• **GIVEN PROBLEM**
Can you rewrite, as a numbered list, only the rows from the line containing "The width and" through the line containing "Action: pos(289,161)", leaving out blank lines and pictures?

• **DATA RECORDS**

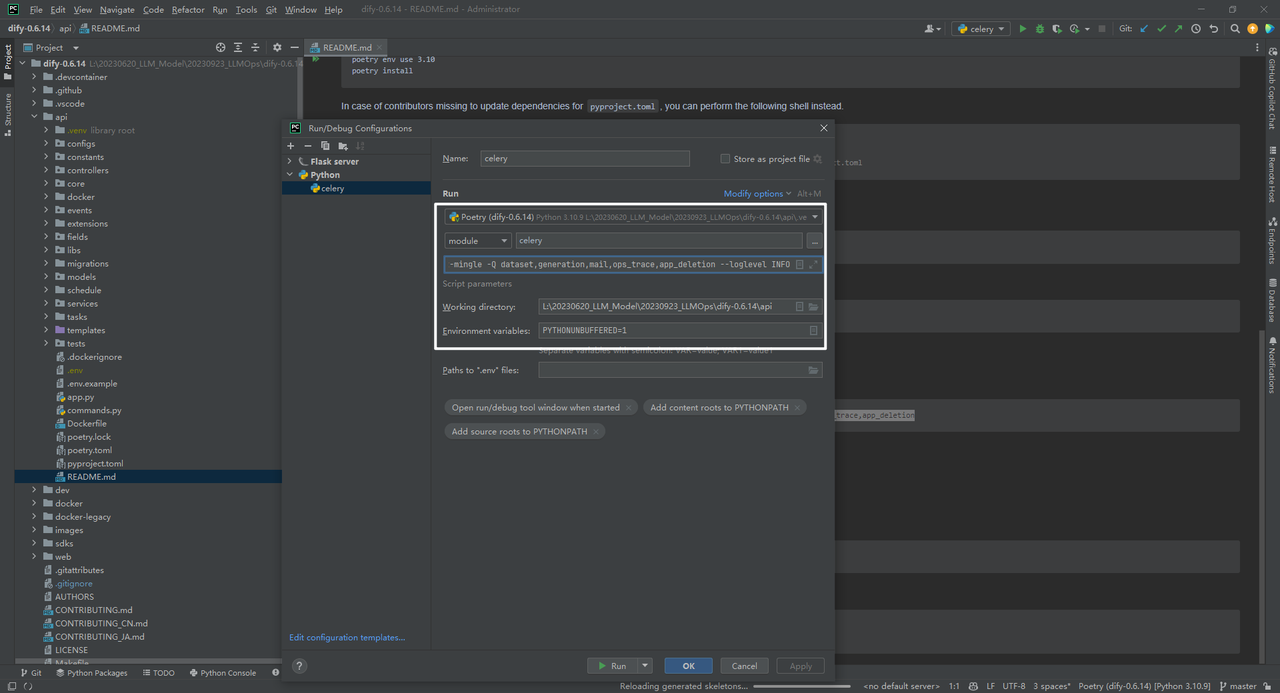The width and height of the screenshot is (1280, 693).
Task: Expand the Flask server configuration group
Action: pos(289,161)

--

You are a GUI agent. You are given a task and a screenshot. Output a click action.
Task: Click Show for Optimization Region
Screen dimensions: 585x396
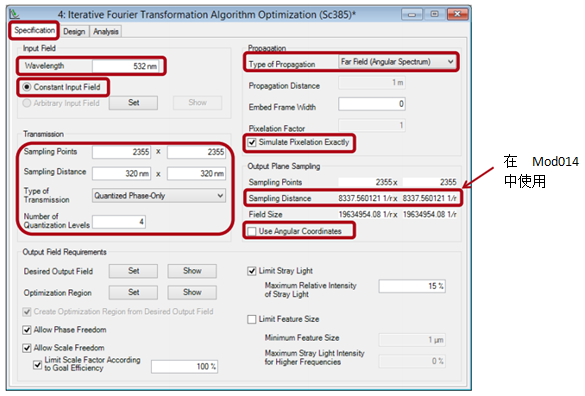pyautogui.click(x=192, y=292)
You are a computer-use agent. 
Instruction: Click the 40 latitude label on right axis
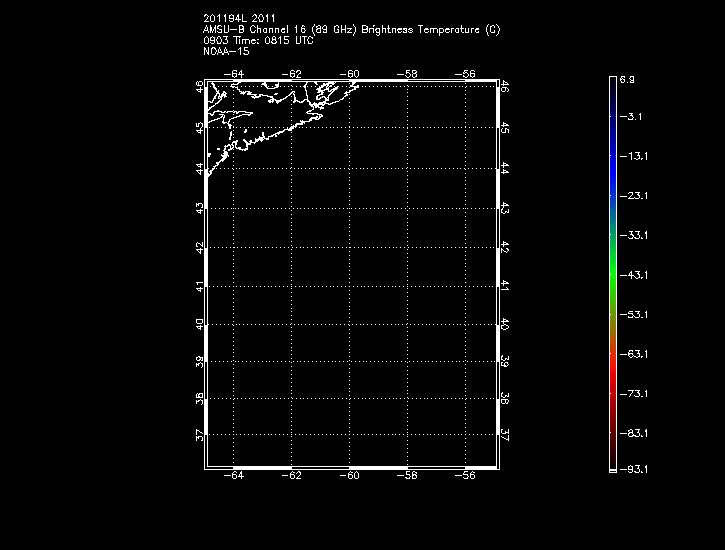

---

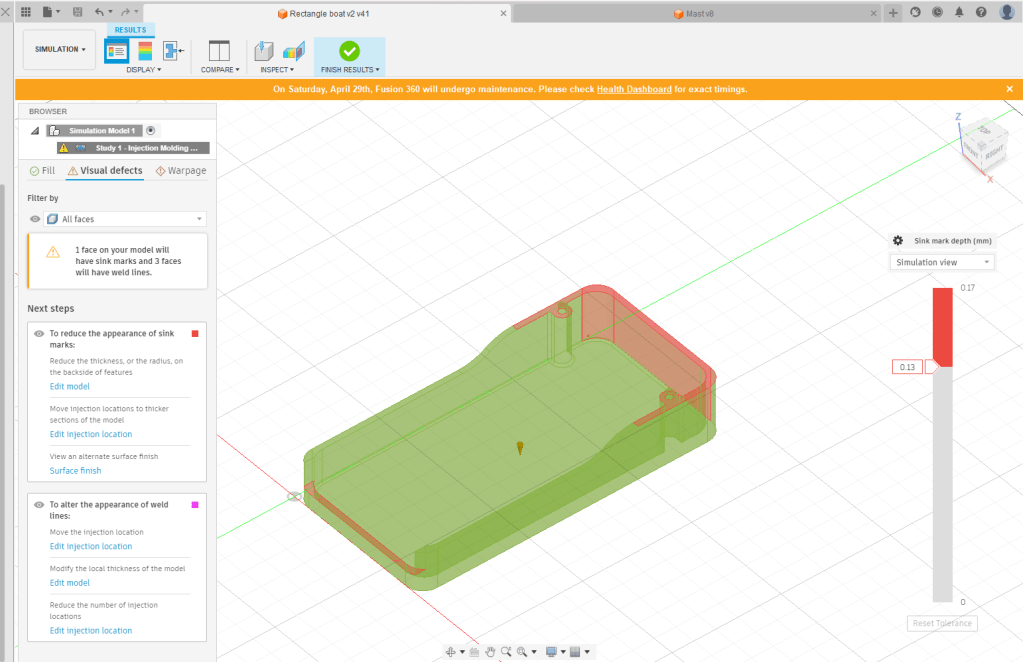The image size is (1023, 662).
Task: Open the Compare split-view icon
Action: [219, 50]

• **FULL RESPONSE**
1. The width and height of the screenshot is (1280, 693).
2. Task: Expand the Flask server configuration group
3. Action: pos(289,161)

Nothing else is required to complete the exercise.